Disaster Work
& Informed Consent

by David Baldwin, PhD

I'm one of the people who's done some disaster work (I volunteered with the Red Cross after the Northridge quake, in 1994) and also crisis work before that, so I'll comment on informed consent in these environments.

We worked in a Red Cross service center (literally a 40'x48' tent, set up in a park). People came in looking for help with rent, food, clothes, etc. -- not for psychological help -- but in relating their story to the family services worker, often trauma feelings would emerge. That's where I came in: keeping an eye out for such incidents, I'd walk over, introduce myself ("Hi, I'm David") while pointing vaguely toward a table in the back with a 'mental health' sign over it, and offer to talk with them if they wanted, either then or when they'd finished the family services interview. This function was invariably seen as helpful both by the victims and the ARC workers (who didn't have to deal with people crying, so much).

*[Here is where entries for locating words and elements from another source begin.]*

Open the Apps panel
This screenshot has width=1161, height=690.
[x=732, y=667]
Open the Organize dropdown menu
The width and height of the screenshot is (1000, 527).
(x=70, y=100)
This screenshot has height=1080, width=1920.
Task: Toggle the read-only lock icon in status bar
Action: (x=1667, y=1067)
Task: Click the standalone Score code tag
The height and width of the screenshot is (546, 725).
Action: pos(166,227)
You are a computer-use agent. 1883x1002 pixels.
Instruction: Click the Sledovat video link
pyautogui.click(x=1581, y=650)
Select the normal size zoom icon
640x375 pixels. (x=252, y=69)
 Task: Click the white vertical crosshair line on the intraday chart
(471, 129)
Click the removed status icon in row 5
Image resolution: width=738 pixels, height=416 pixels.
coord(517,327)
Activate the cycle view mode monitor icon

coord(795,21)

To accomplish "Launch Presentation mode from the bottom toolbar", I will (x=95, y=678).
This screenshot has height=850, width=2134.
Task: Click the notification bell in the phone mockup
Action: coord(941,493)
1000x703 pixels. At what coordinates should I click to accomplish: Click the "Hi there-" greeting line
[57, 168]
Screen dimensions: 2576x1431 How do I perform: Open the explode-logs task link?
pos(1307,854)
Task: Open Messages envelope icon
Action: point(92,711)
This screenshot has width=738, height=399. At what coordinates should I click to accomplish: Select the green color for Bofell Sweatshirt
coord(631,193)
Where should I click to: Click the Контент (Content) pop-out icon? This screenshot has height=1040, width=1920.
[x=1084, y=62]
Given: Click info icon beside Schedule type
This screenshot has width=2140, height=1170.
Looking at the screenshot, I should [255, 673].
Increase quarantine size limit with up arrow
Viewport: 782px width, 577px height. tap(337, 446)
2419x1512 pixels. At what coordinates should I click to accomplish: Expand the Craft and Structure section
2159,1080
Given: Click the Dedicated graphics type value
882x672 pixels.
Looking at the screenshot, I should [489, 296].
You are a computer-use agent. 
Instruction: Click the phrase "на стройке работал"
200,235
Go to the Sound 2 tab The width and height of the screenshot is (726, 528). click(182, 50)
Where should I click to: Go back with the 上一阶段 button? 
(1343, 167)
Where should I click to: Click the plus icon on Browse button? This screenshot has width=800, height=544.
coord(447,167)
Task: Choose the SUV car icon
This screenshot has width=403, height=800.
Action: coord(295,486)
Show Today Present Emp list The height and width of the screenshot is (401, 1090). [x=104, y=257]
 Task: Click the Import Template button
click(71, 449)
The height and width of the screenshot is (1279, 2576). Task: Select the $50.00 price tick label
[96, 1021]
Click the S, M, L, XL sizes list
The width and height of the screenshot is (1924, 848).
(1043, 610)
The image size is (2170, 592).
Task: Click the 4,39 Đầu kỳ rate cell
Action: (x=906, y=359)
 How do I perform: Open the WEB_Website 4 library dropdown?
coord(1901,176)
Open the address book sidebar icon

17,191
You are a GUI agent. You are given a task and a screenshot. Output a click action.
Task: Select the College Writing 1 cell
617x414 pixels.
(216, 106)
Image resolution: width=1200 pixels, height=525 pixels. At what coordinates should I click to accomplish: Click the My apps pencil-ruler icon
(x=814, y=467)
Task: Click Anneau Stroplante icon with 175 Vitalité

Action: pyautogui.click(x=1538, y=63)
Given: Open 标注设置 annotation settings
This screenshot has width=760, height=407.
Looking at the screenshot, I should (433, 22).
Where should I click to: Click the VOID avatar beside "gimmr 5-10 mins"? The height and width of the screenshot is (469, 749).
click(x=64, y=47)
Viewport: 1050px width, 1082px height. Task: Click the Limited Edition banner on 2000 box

Sometimes just that interruption was enough; people might or might not come by my table afterwards. Most times they did and we talked, but usually briefly. It was always voluntary, in the sense that this was offered as something they could do and they were free to come by or not. People could come back later if they wanted, but didn't much: there were no appointments and also no continuing relationship in the sense of multiple psychotherapy sessions. [Continuing or dual relationship issues potentially arise more often with other volunteer workers than with disaster victims, since we worked together in 12-hour days, usually seven days a week. My role was to work with both groups, and included some aspects of personnel management.]

Disaster work like this is typically quite brief. No time for an hour session when there's a mash tent atmosphere, no privacy, and I might need to deal with a far worse situation at any minute. Maybe we'd have 5 minutes; maybe less. Lots of giving out of information, to help normalize the "odd & crazy" feelings typical after something so traumatic -- thats the most common "intervention" I did, I suppose, besides handing out teddy bears or crayons to the kids.

[I probably spent almost as much time trying to weasel more teddy bears out of the regional headquarters than I did doing "therapy" (a resident puppy might have been as good, but we didn't have one). But the work isn't so well defined as that, even: once it rained, wetting the wires so our phones went out. I fixed them by cleaning the connections with alcohol swabs (from the nurses) and a pencil eraser, then sticking plastic forks through holes in the tent walls to keep the lines off the wet ground. Shades of my days as an Eagle scout.]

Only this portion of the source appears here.